GOV 385L • Advanced Statistical Analysis
11:00 AM-12:30 PM
In this course we will study some advanced statistical analyses, including models with categorical or limited dependent variable, event count models, event history models, models for time-series cross-section data, and models for hierarchical data. Most of these models rely on the maximum likelihood method of estimation, and hence we will first discuss probability distributions and statistical estimation theory, with an emphasis on the MLE. We will use STATA for statistical analysis and MAPLE for symbolic algebra.
You are required to write a research paper based on a statistical procedure introduced in this class. The topic of the paper is your own choice, but you should discuss your ideas with the instructor early in the semester to obtain his approval. Depending on substantive merits, topics based "simplistic" methods may not be acceptable. By Week 8, you should turn in a paper proposal (5-10 pages) laying out your theoretical arguments, describing your data, and presenting your research design. You should work closely with the instructor in developing ideas, formulating models, acquiring data, and carrying out the analyses. Your grade will be based on the end result as well as your interaction with the instructor while working on this paper. There may be homework assignments and/or exams as the instructor deems necessary.
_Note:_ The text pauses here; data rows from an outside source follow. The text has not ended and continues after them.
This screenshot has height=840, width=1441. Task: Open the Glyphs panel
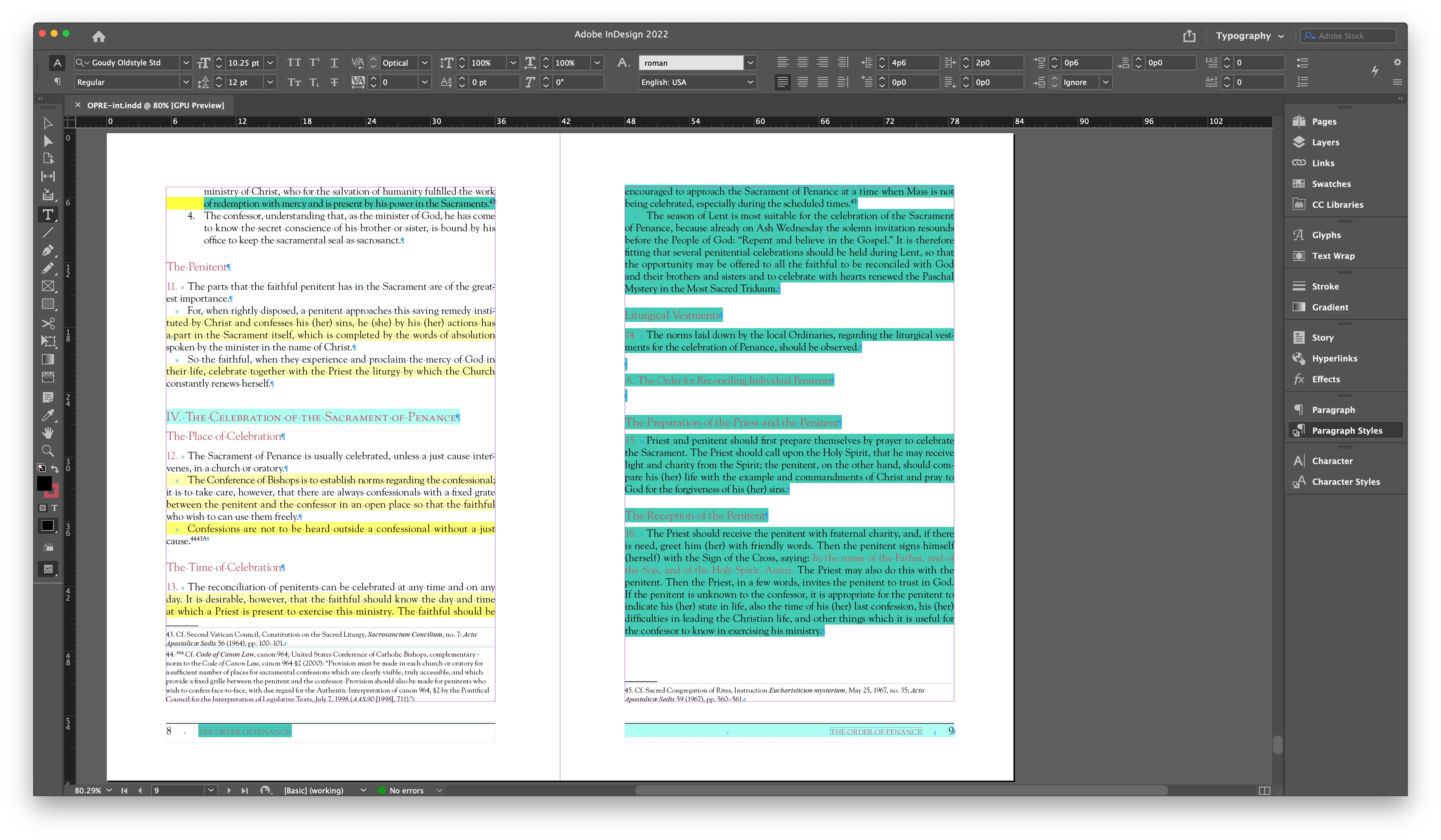tap(1326, 235)
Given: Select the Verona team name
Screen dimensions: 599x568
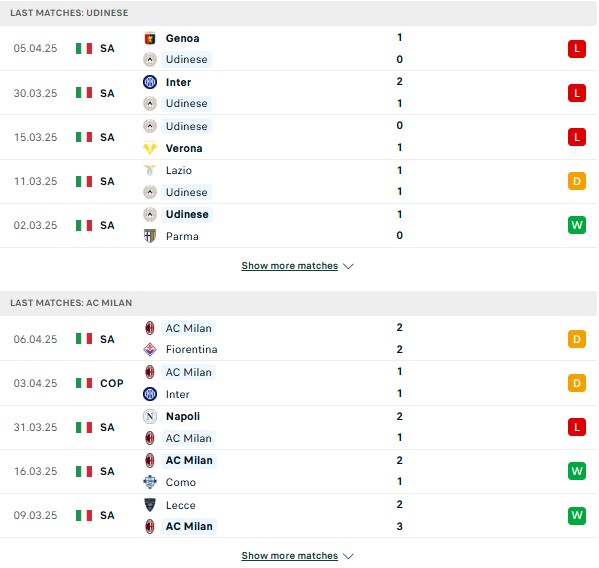Looking at the screenshot, I should point(184,148).
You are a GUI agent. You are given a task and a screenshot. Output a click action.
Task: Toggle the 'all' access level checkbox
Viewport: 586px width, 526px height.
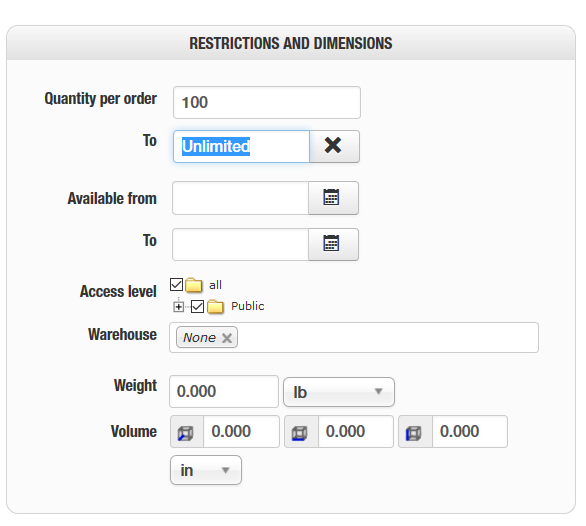point(176,284)
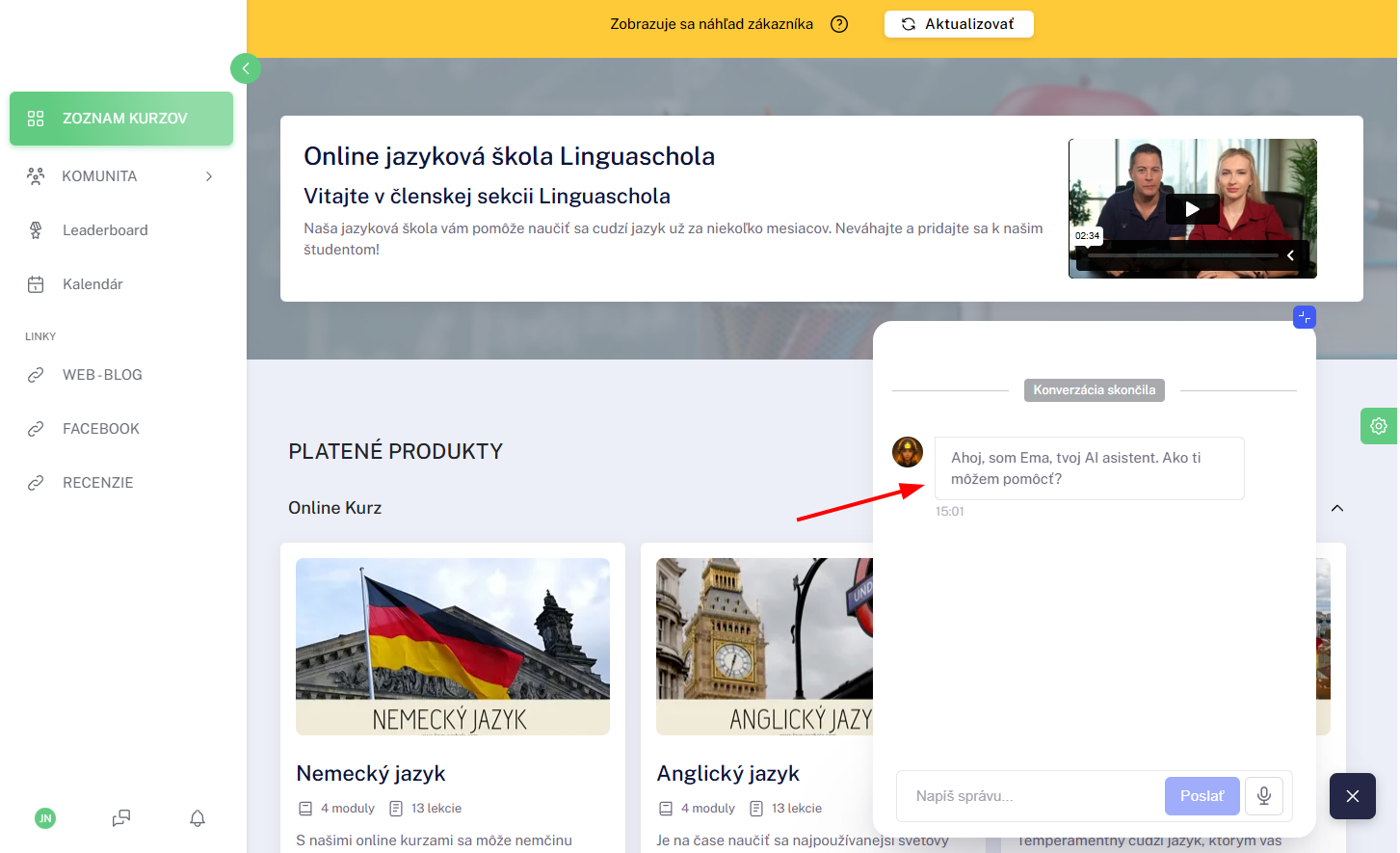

* W. H. Greene. 2003. Econometric Analysis. 5th ed. Prentice Hall. * G. King.1998. Political Methodology: The Likelihood Theory of Statistical Inference. Michigan. * S. R. Eliason. 1993. Maximum Likelihood Estimation: Logic and Practice. Sage. * A packet of journal articles and book chapters. Optional: * J. M. Box-Steffensmeier and B. S. Jones. 2004. Event History Analysis. Cambridge. * T. F. Liao. 1994. Interpreting Probability Models. Sage. * D. A. Luke. 2004. Multilevel Modeling. Sage.